OBJECTIVE: In the data, change "toolbar" to "header" and rewrite only the lines from the one containing "790x963 pixels." up to and including the one containing "tap(579, 240)", leaving everything else as it is.

------------------------

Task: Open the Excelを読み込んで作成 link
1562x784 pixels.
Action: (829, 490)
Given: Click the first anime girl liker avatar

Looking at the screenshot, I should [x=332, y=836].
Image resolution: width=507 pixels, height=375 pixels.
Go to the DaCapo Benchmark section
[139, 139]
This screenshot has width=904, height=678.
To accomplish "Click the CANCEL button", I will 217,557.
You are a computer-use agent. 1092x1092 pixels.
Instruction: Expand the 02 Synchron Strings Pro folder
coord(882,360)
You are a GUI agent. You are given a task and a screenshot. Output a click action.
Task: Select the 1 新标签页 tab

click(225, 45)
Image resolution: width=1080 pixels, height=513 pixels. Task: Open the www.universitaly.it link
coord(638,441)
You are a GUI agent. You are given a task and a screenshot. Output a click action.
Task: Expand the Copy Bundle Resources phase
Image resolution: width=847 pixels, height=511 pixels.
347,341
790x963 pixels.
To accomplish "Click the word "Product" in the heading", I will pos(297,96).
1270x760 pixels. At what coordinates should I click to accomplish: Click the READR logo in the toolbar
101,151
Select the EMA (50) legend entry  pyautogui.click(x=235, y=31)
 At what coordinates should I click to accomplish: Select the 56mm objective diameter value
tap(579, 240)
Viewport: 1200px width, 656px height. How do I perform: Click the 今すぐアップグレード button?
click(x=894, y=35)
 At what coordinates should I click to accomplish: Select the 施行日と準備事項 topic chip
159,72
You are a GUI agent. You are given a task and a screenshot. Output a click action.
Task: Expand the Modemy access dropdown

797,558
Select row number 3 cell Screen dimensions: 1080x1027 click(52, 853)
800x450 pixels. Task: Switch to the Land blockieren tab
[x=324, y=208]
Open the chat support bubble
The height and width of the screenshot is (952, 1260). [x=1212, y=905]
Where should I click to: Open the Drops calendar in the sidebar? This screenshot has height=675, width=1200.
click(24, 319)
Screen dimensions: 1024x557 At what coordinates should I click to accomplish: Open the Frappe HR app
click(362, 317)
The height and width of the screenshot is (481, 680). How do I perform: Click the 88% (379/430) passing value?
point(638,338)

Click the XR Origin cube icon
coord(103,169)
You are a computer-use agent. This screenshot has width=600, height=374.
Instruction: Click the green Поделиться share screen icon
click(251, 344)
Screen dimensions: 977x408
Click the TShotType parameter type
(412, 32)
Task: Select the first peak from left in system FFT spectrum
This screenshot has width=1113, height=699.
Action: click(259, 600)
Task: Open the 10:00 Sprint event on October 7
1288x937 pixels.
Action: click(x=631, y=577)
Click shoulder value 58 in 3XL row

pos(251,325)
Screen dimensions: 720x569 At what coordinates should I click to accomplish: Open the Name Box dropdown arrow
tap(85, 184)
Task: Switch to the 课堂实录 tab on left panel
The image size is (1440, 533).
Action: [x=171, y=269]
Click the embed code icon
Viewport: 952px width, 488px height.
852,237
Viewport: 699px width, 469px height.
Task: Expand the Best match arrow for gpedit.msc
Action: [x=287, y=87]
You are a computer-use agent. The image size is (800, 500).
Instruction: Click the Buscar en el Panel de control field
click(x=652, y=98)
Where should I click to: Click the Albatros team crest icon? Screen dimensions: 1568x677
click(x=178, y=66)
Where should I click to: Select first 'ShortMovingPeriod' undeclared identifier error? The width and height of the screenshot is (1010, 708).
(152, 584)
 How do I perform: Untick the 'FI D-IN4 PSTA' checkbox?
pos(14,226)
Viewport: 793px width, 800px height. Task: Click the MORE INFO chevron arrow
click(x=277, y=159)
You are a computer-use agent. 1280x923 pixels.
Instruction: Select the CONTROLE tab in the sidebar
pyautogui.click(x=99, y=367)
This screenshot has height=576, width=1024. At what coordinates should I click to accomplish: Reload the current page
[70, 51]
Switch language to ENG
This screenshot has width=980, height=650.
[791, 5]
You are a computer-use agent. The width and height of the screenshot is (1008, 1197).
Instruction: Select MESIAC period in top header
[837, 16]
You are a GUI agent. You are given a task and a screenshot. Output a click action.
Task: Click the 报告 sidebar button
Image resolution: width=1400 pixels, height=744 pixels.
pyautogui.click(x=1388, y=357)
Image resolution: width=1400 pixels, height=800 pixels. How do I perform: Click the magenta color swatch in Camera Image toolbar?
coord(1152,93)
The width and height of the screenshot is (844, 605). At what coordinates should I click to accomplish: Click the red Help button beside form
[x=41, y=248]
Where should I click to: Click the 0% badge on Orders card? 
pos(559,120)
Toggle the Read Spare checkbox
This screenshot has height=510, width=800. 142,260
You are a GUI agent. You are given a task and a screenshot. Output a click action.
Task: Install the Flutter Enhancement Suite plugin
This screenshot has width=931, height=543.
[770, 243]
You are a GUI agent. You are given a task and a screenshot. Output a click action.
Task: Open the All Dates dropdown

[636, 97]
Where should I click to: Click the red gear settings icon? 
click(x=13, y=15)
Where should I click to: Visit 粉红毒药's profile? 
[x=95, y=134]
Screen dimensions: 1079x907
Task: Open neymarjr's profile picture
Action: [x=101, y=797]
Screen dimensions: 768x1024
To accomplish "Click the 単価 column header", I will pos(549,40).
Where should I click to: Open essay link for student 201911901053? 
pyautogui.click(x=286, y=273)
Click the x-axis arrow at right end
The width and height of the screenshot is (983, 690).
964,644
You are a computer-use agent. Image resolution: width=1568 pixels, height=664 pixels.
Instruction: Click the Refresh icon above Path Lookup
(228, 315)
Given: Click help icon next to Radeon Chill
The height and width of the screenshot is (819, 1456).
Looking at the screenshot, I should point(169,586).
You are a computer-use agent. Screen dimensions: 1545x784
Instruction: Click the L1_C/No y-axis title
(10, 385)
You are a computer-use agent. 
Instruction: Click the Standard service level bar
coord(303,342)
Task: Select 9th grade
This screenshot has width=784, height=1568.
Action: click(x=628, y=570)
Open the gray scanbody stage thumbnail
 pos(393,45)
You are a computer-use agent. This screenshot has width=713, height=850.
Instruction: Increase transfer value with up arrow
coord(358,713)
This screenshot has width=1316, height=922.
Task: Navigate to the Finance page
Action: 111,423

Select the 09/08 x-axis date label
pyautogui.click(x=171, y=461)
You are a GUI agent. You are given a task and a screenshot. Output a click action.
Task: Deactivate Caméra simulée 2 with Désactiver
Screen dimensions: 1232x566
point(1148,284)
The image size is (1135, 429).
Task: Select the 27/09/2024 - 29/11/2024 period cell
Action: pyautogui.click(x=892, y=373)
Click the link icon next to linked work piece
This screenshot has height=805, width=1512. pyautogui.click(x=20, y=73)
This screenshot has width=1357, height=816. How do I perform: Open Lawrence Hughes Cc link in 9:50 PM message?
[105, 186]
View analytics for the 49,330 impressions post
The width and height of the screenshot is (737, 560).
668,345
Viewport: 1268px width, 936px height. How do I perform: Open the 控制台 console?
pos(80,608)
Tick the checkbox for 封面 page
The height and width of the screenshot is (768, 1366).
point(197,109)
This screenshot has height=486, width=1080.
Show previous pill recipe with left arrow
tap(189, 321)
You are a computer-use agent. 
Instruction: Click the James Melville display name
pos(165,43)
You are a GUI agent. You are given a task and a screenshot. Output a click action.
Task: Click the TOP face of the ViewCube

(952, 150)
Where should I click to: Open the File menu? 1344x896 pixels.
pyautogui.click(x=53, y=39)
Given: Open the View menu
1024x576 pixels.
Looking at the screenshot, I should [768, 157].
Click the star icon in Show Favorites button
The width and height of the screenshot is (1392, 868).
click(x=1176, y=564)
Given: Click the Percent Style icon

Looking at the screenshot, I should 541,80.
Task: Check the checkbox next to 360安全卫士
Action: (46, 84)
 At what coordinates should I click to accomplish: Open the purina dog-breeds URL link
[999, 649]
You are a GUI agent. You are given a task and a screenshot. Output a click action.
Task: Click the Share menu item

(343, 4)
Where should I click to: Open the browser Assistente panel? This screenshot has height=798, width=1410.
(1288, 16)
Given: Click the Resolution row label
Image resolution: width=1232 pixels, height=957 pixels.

------------------------

SOLUTION TO THIS TASK:
790x963 pixels.
To accomplish "Click the word "Product" in the heading", I will pos(297,96).
1270x760 pixels. At what coordinates should I click to accomplish: Click the READR logo in the header
101,151
Select the EMA (50) legend entry  pyautogui.click(x=235, y=31)
 At what coordinates should I click to accomplish: Select the 56mm objective diameter value
tap(579, 240)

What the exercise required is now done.